> **TRY IT**:
Return each line of the entries that holds the string "menu".

(Saved entries)
--- START ---

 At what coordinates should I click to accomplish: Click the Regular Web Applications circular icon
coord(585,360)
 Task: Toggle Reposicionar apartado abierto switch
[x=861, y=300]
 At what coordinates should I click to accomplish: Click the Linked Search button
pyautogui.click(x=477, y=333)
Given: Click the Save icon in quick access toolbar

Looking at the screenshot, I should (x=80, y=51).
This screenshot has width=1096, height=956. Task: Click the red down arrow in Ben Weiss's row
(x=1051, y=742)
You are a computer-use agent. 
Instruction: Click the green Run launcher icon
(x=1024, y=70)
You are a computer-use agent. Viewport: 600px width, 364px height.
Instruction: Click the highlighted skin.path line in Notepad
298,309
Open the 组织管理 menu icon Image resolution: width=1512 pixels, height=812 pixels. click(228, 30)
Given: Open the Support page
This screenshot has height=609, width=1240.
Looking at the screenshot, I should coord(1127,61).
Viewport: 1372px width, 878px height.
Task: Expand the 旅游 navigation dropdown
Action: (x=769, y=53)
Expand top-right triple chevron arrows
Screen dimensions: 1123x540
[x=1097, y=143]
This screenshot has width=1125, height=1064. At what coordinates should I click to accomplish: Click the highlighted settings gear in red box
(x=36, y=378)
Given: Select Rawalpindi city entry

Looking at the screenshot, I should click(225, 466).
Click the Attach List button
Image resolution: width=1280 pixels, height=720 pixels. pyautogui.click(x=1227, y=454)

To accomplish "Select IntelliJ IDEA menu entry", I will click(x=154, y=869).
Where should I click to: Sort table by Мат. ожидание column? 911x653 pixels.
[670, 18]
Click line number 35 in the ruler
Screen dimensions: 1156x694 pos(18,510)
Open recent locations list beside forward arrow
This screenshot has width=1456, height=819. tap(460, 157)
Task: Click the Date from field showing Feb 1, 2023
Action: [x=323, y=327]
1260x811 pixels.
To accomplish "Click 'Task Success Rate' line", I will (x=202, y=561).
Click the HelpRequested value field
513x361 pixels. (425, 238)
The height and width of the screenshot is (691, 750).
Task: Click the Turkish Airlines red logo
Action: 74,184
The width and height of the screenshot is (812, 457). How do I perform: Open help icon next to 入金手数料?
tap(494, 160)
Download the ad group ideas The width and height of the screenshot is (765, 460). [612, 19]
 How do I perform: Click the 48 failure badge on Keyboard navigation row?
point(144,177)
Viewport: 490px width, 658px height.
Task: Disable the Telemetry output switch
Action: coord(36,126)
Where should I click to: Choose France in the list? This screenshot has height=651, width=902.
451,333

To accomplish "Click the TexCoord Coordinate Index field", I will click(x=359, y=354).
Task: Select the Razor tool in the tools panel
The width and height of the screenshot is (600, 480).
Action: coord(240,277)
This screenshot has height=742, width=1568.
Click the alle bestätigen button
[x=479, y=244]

--- END ---

> **WRITTEN REPLY**:
Open the 组织管理 menu icon Image resolution: width=1512 pixels, height=812 pixels. click(228, 30)
To accomplish "Select IntelliJ IDEA menu entry", I will click(x=154, y=869).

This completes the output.